Changes are in the works within Kenya’s education system. As part of those changes, we are excited to announce the addition of junior high schools on our KCE I and II campuses! Here’s a breakdown of the Kenyan government’s new system and what it means for our schools.
In response to substandard learning outcomes across the country, the Kenyan government announced a new national curriculum in 2017: the Competency-Based Curriculum (CBC). As the name implies, the CBC emphasizes self-learning and the development of practical skills, reforming the existing system’s over-reliance on standardized testing and short-term memorization. This new approach aims to better equip students with the core competencies and marketable skills to succeed in the global market.
To this end, the CBC also changed school structures themselves, which were considered rigid and unresponsive to student needs.
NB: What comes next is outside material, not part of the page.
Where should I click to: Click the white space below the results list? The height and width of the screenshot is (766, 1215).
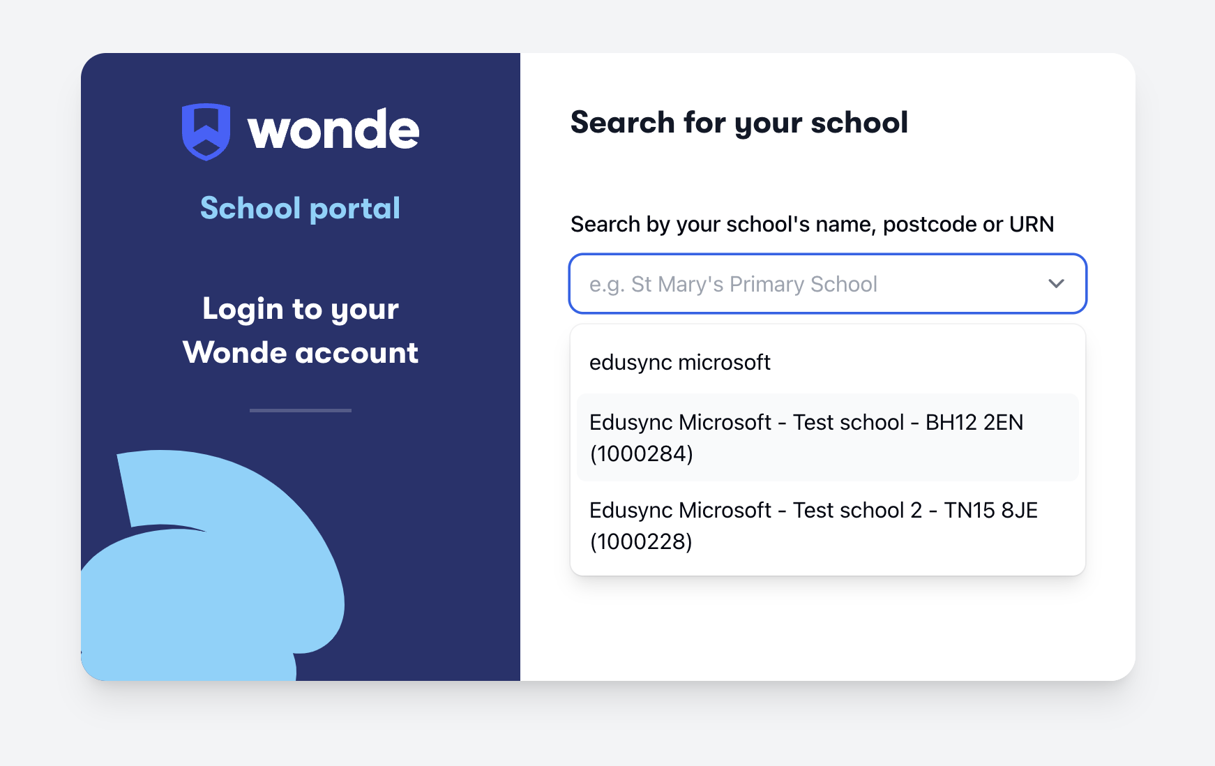pyautogui.click(x=827, y=628)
Under the old system (referred to as 8-4-4), students spent eight years in primary school (first through eighth grade), four years in secondary/high school (ninth through 12th grade), and a minimum of four years in university. This system was initially implemented in 1985 and was the basic model our own schools followed in years past.
In contrast, the new CBC model (referred to as 2-6-3-3-3) consists of two years in pre-primary (preschool and kindergarten), six years in primary (first through sixth grade), three years in junior high (seventh through ninth grade), three years in secondary/high school (10th through 12th grade), and a minimum of three years in university. So essentially, the CBC creates junior high schools.
Per government orders earlier this year, we added two junior highs to our own campuses — one housed at KCE I and one at KCE II. Despite this new addition, the physical landscape of our schools will remain relatively unchanged. While our junior highs operate independently, with separate administrations and head teachers, they share campus facilities with our existing schools (such as our science lab at KCE II, pictured below).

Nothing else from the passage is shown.